[Data shown — start]
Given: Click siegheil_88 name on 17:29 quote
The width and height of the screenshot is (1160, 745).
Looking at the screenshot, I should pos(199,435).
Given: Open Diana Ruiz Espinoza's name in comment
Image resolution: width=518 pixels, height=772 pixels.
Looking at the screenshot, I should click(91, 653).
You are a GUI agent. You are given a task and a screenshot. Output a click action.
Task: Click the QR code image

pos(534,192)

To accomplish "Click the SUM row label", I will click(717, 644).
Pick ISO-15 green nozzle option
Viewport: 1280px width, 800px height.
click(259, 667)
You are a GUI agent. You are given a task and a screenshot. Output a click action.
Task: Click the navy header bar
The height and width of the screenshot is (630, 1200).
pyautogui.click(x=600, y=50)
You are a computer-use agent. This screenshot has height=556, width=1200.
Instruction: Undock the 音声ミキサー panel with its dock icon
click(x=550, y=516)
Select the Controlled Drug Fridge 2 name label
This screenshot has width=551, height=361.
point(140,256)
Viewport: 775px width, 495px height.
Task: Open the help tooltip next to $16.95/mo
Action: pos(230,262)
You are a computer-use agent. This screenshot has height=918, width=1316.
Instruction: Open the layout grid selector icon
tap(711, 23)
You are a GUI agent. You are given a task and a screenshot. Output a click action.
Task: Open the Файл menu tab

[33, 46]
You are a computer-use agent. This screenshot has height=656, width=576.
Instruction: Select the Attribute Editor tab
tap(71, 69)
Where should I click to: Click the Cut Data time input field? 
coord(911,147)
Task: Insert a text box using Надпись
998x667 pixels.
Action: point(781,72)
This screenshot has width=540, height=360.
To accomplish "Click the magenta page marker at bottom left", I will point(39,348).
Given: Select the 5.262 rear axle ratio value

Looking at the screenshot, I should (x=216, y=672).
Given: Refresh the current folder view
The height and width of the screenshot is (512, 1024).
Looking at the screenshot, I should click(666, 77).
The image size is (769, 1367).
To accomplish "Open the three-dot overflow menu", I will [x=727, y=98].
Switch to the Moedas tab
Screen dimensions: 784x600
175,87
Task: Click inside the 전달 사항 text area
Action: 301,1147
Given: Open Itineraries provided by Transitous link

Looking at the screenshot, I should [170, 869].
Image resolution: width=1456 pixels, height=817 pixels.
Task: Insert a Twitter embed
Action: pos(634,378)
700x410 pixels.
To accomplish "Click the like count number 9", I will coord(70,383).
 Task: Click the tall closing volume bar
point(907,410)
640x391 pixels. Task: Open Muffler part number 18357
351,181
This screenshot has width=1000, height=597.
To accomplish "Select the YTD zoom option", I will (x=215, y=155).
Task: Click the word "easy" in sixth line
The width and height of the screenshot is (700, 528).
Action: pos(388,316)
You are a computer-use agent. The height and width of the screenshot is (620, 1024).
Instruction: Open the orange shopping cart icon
[Data shown — finish]
__Assignment__
The data above must be reproduced in full, exactly as given.

__Answer section__
Given: Click siegheil_88 name on 17:29 quote
The width and height of the screenshot is (1160, 745).
Looking at the screenshot, I should pos(199,435).
Given: Open Diana Ruiz Espinoza's name in comment
Image resolution: width=518 pixels, height=772 pixels.
Looking at the screenshot, I should click(91, 653).
You are a GUI agent. You are given a task and a screenshot. Output a click action.
Task: Click the QR code image

pos(534,192)

To accomplish "Click the SUM row label", I will click(717, 644).
Pick ISO-15 green nozzle option
Viewport: 1280px width, 800px height.
click(259, 667)
You are a GUI agent. You are given a task and a screenshot. Output a click action.
Task: Click the navy header bar
The height and width of the screenshot is (630, 1200).
pyautogui.click(x=600, y=50)
You are a computer-use agent. This screenshot has height=556, width=1200.
Instruction: Undock the 音声ミキサー panel with its dock icon
click(x=550, y=516)
Select the Controlled Drug Fridge 2 name label
This screenshot has width=551, height=361.
point(140,256)
Viewport: 775px width, 495px height.
Task: Open the help tooltip next to $16.95/mo
Action: pos(230,262)
You are a computer-use agent. This screenshot has height=918, width=1316.
Instruction: Open the layout grid selector icon
tap(711, 23)
You are a GUI agent. You are given a task and a screenshot. Output a click action.
Task: Open the Файл menu tab

[33, 46]
You are a computer-use agent. This screenshot has height=656, width=576.
Instruction: Select the Attribute Editor tab
tap(71, 69)
Where should I click to: Click the Cut Data time input field? 
coord(911,147)
Task: Insert a text box using Надпись
998x667 pixels.
Action: point(781,72)
This screenshot has width=540, height=360.
To accomplish "Click the magenta page marker at bottom left", I will point(39,348).
Given: Select the 5.262 rear axle ratio value

Looking at the screenshot, I should (x=216, y=672).
Given: Refresh the current folder view
The height and width of the screenshot is (512, 1024).
Looking at the screenshot, I should click(666, 77).
The image size is (769, 1367).
To accomplish "Open the three-dot overflow menu", I will [x=727, y=98].
Switch to the Moedas tab
Screen dimensions: 784x600
175,87
Task: Click inside the 전달 사항 text area
Action: 301,1147
Given: Open Itineraries provided by Transitous link

Looking at the screenshot, I should [170, 869].
Image resolution: width=1456 pixels, height=817 pixels.
Task: Insert a Twitter embed
Action: pos(634,378)
700x410 pixels.
To accomplish "Click the like count number 9", I will coord(70,383).
 Task: Click the tall closing volume bar
point(907,410)
640x391 pixels. Task: Open Muffler part number 18357
351,181
This screenshot has width=1000, height=597.
To accomplish "Select the YTD zoom option", I will (x=215, y=155).
Task: Click the word "easy" in sixth line
The width and height of the screenshot is (700, 528).
Action: pos(388,316)
You are a computer-use agent. The height and width of the screenshot is (620, 1024).
Instruction: Open the orange shopping cart icon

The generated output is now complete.